» **What needs to be done**: Line by line, print the records exactly.

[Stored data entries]
* * * * * * * * *

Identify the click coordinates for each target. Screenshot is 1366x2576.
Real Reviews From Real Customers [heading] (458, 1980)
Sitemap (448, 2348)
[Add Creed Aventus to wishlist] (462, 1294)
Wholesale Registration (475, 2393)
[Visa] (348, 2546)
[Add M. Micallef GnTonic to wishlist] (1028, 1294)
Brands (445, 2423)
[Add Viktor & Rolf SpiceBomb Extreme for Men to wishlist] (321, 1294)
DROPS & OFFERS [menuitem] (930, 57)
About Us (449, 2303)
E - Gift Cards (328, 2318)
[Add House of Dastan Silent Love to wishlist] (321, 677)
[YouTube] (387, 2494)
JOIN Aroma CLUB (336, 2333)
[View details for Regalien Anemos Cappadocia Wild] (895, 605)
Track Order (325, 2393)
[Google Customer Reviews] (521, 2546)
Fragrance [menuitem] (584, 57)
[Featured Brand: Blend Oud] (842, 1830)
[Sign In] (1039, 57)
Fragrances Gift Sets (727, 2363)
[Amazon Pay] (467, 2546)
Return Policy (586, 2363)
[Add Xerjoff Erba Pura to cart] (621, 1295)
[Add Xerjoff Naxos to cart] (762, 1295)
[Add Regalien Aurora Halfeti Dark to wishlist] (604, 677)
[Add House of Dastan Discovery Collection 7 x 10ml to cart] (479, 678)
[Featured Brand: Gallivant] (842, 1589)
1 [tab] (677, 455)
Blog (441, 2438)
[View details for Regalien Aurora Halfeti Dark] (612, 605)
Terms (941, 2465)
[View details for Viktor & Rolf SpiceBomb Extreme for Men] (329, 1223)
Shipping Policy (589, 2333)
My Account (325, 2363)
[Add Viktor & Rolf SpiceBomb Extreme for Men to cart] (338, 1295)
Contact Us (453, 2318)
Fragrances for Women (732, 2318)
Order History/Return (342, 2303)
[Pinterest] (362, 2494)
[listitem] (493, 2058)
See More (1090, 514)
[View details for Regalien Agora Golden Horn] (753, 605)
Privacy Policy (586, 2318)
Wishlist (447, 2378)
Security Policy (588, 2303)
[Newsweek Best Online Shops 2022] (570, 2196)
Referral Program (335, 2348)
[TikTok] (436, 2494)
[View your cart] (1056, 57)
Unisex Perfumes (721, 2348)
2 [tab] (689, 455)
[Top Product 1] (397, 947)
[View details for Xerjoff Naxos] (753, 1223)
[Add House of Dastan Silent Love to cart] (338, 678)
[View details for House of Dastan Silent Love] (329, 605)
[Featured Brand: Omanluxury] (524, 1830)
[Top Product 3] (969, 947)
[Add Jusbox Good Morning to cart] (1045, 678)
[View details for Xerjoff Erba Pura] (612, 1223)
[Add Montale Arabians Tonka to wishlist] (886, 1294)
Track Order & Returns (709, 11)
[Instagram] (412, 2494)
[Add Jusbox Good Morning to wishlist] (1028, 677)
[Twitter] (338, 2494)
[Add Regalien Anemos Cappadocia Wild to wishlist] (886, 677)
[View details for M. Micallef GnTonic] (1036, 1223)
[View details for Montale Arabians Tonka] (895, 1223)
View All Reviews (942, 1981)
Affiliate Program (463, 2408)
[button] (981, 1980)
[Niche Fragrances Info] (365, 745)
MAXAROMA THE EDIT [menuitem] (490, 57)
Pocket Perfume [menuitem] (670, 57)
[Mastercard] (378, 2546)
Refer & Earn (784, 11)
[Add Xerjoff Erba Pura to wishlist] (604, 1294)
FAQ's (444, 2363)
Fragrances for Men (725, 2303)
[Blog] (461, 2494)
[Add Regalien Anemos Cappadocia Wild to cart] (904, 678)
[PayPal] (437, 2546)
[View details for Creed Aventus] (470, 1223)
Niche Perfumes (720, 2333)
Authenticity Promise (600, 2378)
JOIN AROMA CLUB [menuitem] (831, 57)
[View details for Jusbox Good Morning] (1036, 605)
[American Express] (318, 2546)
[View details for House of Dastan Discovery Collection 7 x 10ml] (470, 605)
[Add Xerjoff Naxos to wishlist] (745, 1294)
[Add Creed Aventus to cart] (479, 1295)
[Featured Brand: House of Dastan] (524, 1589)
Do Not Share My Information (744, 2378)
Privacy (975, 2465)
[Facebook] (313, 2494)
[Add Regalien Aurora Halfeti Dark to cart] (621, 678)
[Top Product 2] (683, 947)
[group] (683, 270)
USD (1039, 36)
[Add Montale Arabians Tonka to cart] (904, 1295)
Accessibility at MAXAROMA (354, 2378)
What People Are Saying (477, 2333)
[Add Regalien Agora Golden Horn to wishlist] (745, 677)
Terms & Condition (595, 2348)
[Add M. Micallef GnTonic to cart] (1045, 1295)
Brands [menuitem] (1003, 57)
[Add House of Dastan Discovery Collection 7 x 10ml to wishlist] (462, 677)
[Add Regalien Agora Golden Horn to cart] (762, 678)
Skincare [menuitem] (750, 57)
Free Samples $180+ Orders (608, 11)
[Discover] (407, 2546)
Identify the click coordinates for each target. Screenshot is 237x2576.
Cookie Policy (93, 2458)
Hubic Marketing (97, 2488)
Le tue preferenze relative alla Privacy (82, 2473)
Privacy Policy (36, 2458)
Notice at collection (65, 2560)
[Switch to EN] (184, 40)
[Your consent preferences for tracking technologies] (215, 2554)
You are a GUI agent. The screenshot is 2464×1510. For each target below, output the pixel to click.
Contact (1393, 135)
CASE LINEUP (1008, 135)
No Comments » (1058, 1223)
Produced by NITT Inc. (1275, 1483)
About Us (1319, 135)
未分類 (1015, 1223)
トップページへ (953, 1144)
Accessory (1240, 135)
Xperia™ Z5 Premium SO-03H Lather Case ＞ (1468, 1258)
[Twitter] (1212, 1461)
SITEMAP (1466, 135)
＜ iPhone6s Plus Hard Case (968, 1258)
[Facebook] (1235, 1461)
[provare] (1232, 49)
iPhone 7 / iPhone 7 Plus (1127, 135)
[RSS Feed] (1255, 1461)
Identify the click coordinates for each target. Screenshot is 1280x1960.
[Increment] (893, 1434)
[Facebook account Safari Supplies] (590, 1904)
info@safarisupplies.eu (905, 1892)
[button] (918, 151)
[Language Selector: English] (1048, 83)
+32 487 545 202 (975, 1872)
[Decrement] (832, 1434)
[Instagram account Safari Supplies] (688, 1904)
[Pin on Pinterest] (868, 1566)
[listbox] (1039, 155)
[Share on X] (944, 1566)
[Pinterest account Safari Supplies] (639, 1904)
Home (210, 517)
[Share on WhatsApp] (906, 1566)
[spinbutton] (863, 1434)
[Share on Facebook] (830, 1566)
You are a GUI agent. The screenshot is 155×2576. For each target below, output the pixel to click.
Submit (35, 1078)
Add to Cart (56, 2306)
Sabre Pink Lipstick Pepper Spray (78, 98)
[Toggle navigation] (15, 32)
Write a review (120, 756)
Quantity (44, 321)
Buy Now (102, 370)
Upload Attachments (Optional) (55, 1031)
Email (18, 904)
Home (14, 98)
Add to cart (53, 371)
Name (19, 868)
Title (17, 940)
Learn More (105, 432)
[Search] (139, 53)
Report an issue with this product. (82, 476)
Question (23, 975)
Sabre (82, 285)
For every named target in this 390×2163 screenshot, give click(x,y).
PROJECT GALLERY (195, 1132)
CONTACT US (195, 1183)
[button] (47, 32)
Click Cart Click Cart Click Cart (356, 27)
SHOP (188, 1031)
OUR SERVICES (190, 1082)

* * * * * * * * *

» **Answer to this task**:
Identify the click coordinates for each target. Screenshot is 1366x2576.
Real Reviews From Real Customers [heading] (458, 1980)
Sitemap (448, 2348)
[Add Creed Aventus to wishlist] (462, 1294)
Wholesale Registration (475, 2393)
[Visa] (348, 2546)
[Add M. Micallef GnTonic to wishlist] (1028, 1294)
Brands (445, 2423)
[Add Viktor & Rolf SpiceBomb Extreme for Men to wishlist] (321, 1294)
DROPS & OFFERS [menuitem] (930, 57)
About Us (449, 2303)
E - Gift Cards (328, 2318)
[Add House of Dastan Silent Love to wishlist] (321, 677)
[YouTube] (387, 2494)
JOIN Aroma CLUB (336, 2333)
[View details for Regalien Anemos Cappadocia Wild] (895, 605)
Track Order (325, 2393)
[Google Customer Reviews] (521, 2546)
Fragrance [menuitem] (584, 57)
[Featured Brand: Blend Oud] (842, 1830)
[Sign In] (1039, 57)
Fragrances Gift Sets (727, 2363)
[Amazon Pay] (467, 2546)
Return Policy (586, 2363)
[Add Xerjoff Erba Pura to cart] (621, 1295)
[Add Xerjoff Naxos to cart] (762, 1295)
[Add Regalien Aurora Halfeti Dark to wishlist] (604, 677)
[Add House of Dastan Discovery Collection 7 x 10ml to cart] (479, 678)
[Featured Brand: Gallivant] (842, 1589)
1 [tab] (677, 455)
Blog (441, 2438)
[View details for Regalien Aurora Halfeti Dark] (612, 605)
Terms (941, 2465)
[View details for Viktor & Rolf SpiceBomb Extreme for Men] (329, 1223)
Shipping Policy (589, 2333)
My Account (325, 2363)
[Add Viktor & Rolf SpiceBomb Extreme for Men to cart] (338, 1295)
Contact Us (453, 2318)
Fragrances for Women (732, 2318)
Order History/Return (342, 2303)
[Pinterest] (362, 2494)
[listitem] (493, 2058)
See More (1090, 514)
[View details for Regalien Agora Golden Horn] (753, 605)
Privacy Policy (586, 2318)
Wishlist (447, 2378)
Security Policy (588, 2303)
[Newsweek Best Online Shops 2022] (570, 2196)
Referral Program (335, 2348)
[TikTok] (436, 2494)
[View your cart] (1056, 57)
Unisex Perfumes (721, 2348)
2 [tab] (689, 455)
[Top Product 1] (397, 947)
[View details for Xerjoff Naxos] (753, 1223)
[Add House of Dastan Silent Love to cart] (338, 678)
[View details for House of Dastan Silent Love] (329, 605)
[Featured Brand: Omanluxury] (524, 1830)
[Top Product 3] (969, 947)
[Add Jusbox Good Morning to cart] (1045, 678)
[View details for Xerjoff Erba Pura] (612, 1223)
[Add Montale Arabians Tonka to wishlist] (886, 1294)
Track Order & Returns (709, 11)
[Instagram] (412, 2494)
[Add Jusbox Good Morning to wishlist] (1028, 677)
[Twitter] (338, 2494)
[Add Regalien Anemos Cappadocia Wild to wishlist] (886, 677)
[View details for M. Micallef GnTonic] (1036, 1223)
[View details for Montale Arabians Tonka] (895, 1223)
View All Reviews (942, 1981)
Affiliate Program (463, 2408)
[button] (981, 1980)
[Niche Fragrances Info] (365, 745)
MAXAROMA THE EDIT [menuitem] (490, 57)
Pocket Perfume [menuitem] (670, 57)
[Mastercard] (378, 2546)
Refer & Earn (784, 11)
[Add Xerjoff Erba Pura to wishlist] (604, 1294)
FAQ's (444, 2363)
Fragrances for Men (725, 2303)
[Blog] (461, 2494)
[Add Regalien Anemos Cappadocia Wild to cart] (904, 678)
[PayPal] (437, 2546)
[View details for Creed Aventus] (470, 1223)
Niche Perfumes (720, 2333)
Authenticity Promise (600, 2378)
JOIN AROMA CLUB [menuitem] (831, 57)
[View details for Jusbox Good Morning] (1036, 605)
[American Express] (318, 2546)
[View details for House of Dastan Discovery Collection 7 x 10ml] (470, 605)
[Add Xerjoff Naxos to wishlist] (745, 1294)
[Add Creed Aventus to cart] (479, 1295)
[Featured Brand: House of Dastan] (524, 1589)
Do Not Share My Information (744, 2378)
Privacy (975, 2465)
[Facebook] (313, 2494)
[Add Regalien Aurora Halfeti Dark to cart] (621, 678)
[Top Product 2] (683, 947)
[group] (683, 270)
USD (1039, 36)
[Add Montale Arabians Tonka to cart] (904, 1295)
Accessibility at MAXAROMA (354, 2378)
What People Are Saying (477, 2333)
[Add Regalien Agora Golden Horn to wishlist] (745, 677)
Terms & Condition (595, 2348)
[Add M. Micallef GnTonic to cart] (1045, 1295)
Brands [menuitem] (1003, 57)
[Add House of Dastan Discovery Collection 7 x 10ml to wishlist] (462, 677)
[Add Regalien Agora Golden Horn to cart] (762, 678)
Skincare [menuitem] (750, 57)
Free Samples $180+ Orders (608, 11)
[Discover] (407, 2546)
Identify the click coordinates for each target. Screenshot is 237x2576.
Cookie Policy (93, 2458)
Hubic Marketing (97, 2488)
Le tue preferenze relative alla Privacy (82, 2473)
Privacy Policy (36, 2458)
Notice at collection (65, 2560)
[Switch to EN] (184, 40)
[Your consent preferences for tracking technologies] (215, 2554)
You are a GUI agent. The screenshot is 2464×1510. For each target below, output the pixel to click.
Contact (1393, 135)
CASE LINEUP (1008, 135)
No Comments » (1058, 1223)
Produced by NITT Inc. (1275, 1483)
About Us (1319, 135)
未分類 (1015, 1223)
トップページへ (953, 1144)
Accessory (1240, 135)
Xperia™ Z5 Premium SO-03H Lather Case ＞ (1468, 1258)
[Twitter] (1212, 1461)
SITEMAP (1466, 135)
＜ iPhone6s Plus Hard Case (968, 1258)
[Facebook] (1235, 1461)
[provare] (1232, 49)
iPhone 7 / iPhone 7 Plus (1127, 135)
[RSS Feed] (1255, 1461)
Identify the click coordinates for each target. Screenshot is 1280x1960.
[Increment] (893, 1434)
[Facebook account Safari Supplies] (590, 1904)
info@safarisupplies.eu (905, 1892)
[button] (918, 151)
[Language Selector: English] (1048, 83)
+32 487 545 202 (975, 1872)
[Decrement] (832, 1434)
[Instagram account Safari Supplies] (688, 1904)
[Pin on Pinterest] (868, 1566)
[listbox] (1039, 155)
[Share on X] (944, 1566)
[Pinterest account Safari Supplies] (639, 1904)
Home (210, 517)
[Share on WhatsApp] (906, 1566)
[spinbutton] (863, 1434)
[Share on Facebook] (830, 1566)
You are a GUI agent. The screenshot is 155×2576. For each target below, output the pixel to click.
Submit (35, 1078)
Add to Cart (56, 2306)
Sabre Pink Lipstick Pepper Spray (78, 98)
[Toggle navigation] (15, 32)
Write a review (120, 756)
Quantity (44, 321)
Buy Now (102, 370)
Upload Attachments (Optional) (55, 1031)
Email (18, 904)
Home (14, 98)
Add to cart (53, 371)
Name (19, 868)
Title (17, 940)
Learn More (105, 432)
[Search] (139, 53)
Report an issue with this product. (82, 476)
Question (23, 975)
Sabre (82, 285)
For every named target in this 390×2163 screenshot, give click(x,y).
PROJECT GALLERY (195, 1132)
CONTACT US (195, 1183)
[button] (47, 32)
Click Cart Click Cart Click Cart (356, 27)
SHOP (188, 1031)
OUR SERVICES (190, 1082)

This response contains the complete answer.